Synthesis and Antimicrobial Studies of Novel Imidazole Containing Bisazetidinones and Bisthiazolidinone Derivatives

摘要

A simple, practical, and efficient approach to new series of imidazole containing bisazetidinones (7a, 7b, 7c, 7d, 7e, 7f, 7g, 7h, 7i, 7j and 9a, 9b, 9c, 9d, 9e, 9f, 9g, 9h, 9i, 9j) was prepared by Staudinger [2+2] cycloaddition reaction, and bisthiazolidinones (8a, 8b, 8c, 8d, 8e, 8f, 8g, 8h, 8i, 8j and 10a, 10b, 10c, 10d, 10e, 10f, 10g, 10h, 10i, 10j) were obtained by cyclization of bisimines with thioglycolic acid. The bisimines (5a, 5b, 5c, 5d, 5e, 5f, 5g, 5h, 5i, 5j and 6a, 6b, 6c, 6d, 6e, 6f, 6g, 6h, 6i, 6j) were synthesized by the condensation of 3-(1-(3-aminobenzyl)-4, 5-dihydro-1H-imidazol-2-yl) aniline (3, 4) with a series of different substituted aromatic aldehydes.
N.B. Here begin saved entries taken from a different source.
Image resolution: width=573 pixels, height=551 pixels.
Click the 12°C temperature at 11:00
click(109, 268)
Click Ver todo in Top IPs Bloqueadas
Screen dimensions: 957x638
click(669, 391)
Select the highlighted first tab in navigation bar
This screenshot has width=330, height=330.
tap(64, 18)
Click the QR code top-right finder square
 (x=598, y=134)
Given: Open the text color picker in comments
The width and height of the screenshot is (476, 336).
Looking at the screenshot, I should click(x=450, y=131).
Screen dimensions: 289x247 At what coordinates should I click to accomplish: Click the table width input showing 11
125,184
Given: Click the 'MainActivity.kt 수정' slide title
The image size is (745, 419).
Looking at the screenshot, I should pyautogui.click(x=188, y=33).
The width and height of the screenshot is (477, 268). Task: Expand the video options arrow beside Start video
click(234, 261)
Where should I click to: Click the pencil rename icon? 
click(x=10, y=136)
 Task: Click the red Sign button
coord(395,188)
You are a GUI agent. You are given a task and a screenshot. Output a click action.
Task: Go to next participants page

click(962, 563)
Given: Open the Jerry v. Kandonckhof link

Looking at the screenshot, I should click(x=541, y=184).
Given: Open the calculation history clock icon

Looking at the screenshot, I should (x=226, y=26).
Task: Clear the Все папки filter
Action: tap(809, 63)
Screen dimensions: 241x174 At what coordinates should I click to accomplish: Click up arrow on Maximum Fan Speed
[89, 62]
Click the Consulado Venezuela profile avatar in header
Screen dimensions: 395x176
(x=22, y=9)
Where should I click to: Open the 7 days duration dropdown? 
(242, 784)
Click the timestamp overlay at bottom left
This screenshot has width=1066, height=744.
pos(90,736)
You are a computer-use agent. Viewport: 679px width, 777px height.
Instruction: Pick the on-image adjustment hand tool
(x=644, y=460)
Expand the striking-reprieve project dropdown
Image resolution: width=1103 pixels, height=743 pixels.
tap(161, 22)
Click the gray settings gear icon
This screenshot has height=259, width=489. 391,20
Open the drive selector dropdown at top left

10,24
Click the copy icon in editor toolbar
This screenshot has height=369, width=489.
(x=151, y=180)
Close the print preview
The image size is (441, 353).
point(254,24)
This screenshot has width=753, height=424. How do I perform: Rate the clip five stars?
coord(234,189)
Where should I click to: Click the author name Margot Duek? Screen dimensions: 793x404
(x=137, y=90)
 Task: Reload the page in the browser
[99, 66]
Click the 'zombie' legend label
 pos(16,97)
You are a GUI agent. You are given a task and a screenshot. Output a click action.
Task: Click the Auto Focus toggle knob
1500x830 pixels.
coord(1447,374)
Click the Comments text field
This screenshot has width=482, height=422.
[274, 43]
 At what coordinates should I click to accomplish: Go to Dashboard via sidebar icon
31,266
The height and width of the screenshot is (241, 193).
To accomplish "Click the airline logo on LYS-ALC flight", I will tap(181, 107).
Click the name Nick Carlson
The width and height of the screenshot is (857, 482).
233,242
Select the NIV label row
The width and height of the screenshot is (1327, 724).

All the newly synthesized target compounds were evaluated for their in vitroantimicrobial activity against two Gram-positive bacteria and two Gram-negative bacteria. Additionally, these synthesized compounds were tested for their antifungal activities. Few compounds showed very good antibacterial and antifungal activity.